# EXERCISE
State the number of lines in the material below that have "Golf" in them, without any other text.

# STUDY MATERIAL
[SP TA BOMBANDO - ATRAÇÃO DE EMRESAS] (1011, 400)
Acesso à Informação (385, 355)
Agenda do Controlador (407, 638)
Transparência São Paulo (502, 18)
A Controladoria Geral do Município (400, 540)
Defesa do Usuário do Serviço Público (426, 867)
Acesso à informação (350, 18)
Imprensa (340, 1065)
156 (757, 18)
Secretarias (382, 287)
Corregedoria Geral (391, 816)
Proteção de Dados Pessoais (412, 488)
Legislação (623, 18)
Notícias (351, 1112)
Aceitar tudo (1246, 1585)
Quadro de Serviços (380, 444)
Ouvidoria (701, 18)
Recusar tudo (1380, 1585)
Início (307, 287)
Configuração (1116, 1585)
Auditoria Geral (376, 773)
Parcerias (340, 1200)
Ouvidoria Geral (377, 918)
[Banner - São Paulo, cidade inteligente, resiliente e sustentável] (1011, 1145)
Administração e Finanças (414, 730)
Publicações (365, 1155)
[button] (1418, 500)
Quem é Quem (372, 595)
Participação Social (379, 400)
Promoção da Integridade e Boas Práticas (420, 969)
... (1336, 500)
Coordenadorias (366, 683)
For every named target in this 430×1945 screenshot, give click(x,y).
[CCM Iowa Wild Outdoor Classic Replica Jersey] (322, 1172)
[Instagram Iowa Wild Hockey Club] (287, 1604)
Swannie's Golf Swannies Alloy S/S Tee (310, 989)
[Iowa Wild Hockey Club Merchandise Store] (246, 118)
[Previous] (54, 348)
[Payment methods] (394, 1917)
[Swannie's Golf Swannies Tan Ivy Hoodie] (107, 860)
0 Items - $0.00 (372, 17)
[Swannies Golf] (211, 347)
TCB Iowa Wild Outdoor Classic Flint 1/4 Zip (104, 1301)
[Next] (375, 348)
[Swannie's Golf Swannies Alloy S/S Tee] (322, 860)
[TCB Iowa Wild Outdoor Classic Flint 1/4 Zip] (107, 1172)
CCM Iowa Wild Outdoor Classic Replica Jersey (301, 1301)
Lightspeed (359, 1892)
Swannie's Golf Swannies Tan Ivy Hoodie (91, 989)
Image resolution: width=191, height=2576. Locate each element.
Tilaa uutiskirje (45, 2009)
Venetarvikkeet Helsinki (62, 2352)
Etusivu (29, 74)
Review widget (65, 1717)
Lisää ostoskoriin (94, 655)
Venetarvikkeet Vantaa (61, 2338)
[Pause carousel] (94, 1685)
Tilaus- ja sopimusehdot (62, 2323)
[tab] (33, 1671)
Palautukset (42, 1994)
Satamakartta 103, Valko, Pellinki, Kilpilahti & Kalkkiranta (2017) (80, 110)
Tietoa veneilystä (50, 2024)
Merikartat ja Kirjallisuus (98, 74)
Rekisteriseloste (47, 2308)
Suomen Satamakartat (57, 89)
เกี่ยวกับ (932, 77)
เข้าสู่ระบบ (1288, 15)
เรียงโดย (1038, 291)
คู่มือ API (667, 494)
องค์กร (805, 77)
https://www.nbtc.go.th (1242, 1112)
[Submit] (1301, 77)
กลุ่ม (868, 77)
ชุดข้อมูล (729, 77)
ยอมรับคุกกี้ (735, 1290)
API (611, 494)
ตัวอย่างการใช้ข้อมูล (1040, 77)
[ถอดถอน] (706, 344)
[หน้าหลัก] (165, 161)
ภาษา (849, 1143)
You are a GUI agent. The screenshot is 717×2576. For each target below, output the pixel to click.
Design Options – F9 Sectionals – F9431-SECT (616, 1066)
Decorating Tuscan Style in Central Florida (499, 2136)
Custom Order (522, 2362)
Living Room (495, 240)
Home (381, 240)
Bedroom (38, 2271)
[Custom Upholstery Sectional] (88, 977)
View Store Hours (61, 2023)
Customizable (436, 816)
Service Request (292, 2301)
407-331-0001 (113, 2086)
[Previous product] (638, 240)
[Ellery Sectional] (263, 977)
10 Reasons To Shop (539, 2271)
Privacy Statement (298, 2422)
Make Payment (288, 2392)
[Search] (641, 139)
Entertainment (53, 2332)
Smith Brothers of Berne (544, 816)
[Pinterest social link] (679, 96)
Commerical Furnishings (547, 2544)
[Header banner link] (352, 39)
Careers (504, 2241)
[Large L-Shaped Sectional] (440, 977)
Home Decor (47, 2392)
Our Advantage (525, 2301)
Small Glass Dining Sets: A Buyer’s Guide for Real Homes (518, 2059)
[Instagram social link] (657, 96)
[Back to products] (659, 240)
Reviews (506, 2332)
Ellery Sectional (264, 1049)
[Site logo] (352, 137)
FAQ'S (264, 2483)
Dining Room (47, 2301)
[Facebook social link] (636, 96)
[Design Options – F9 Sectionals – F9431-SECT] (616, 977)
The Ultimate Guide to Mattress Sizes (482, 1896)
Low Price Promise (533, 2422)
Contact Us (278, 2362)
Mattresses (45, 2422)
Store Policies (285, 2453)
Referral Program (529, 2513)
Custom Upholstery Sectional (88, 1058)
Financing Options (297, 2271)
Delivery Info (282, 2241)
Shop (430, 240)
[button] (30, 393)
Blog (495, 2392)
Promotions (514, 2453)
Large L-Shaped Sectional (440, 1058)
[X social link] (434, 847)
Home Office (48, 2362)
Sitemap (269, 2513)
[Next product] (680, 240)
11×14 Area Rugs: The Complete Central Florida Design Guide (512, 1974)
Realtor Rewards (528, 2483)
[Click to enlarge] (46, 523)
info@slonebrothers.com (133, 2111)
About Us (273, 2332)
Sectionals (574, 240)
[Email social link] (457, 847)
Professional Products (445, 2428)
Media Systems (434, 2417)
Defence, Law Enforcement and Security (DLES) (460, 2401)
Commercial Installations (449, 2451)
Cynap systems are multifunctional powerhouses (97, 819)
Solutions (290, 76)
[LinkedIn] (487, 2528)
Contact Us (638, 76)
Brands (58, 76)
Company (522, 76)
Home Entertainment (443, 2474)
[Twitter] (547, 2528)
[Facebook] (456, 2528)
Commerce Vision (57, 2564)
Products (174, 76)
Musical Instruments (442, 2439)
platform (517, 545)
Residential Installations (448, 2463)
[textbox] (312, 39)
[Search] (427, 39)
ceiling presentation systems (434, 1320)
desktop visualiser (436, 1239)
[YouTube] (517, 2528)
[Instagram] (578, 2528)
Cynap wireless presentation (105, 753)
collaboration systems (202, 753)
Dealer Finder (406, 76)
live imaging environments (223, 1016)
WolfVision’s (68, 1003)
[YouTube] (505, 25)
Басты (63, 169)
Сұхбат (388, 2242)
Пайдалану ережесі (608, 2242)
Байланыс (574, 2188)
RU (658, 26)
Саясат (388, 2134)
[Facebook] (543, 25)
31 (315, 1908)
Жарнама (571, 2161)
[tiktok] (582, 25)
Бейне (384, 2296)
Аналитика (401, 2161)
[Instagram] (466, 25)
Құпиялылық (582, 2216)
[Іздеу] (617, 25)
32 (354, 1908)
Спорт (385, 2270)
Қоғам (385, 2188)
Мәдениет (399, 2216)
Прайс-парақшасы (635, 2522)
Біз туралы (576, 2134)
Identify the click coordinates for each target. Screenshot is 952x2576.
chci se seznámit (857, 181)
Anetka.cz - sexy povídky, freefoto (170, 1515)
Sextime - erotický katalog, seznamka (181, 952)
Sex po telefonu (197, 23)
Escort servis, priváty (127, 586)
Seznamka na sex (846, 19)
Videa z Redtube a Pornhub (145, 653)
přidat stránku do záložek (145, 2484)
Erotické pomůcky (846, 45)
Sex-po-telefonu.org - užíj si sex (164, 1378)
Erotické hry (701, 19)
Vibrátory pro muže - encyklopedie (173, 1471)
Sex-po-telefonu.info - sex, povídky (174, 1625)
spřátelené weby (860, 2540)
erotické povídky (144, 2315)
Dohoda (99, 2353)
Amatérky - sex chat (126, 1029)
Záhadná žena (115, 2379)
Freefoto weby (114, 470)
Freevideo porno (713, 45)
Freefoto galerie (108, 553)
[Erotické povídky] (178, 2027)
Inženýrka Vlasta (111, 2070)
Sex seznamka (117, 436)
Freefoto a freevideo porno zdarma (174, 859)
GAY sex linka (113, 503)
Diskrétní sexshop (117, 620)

# ANSWER TO THIS EXERCISE
5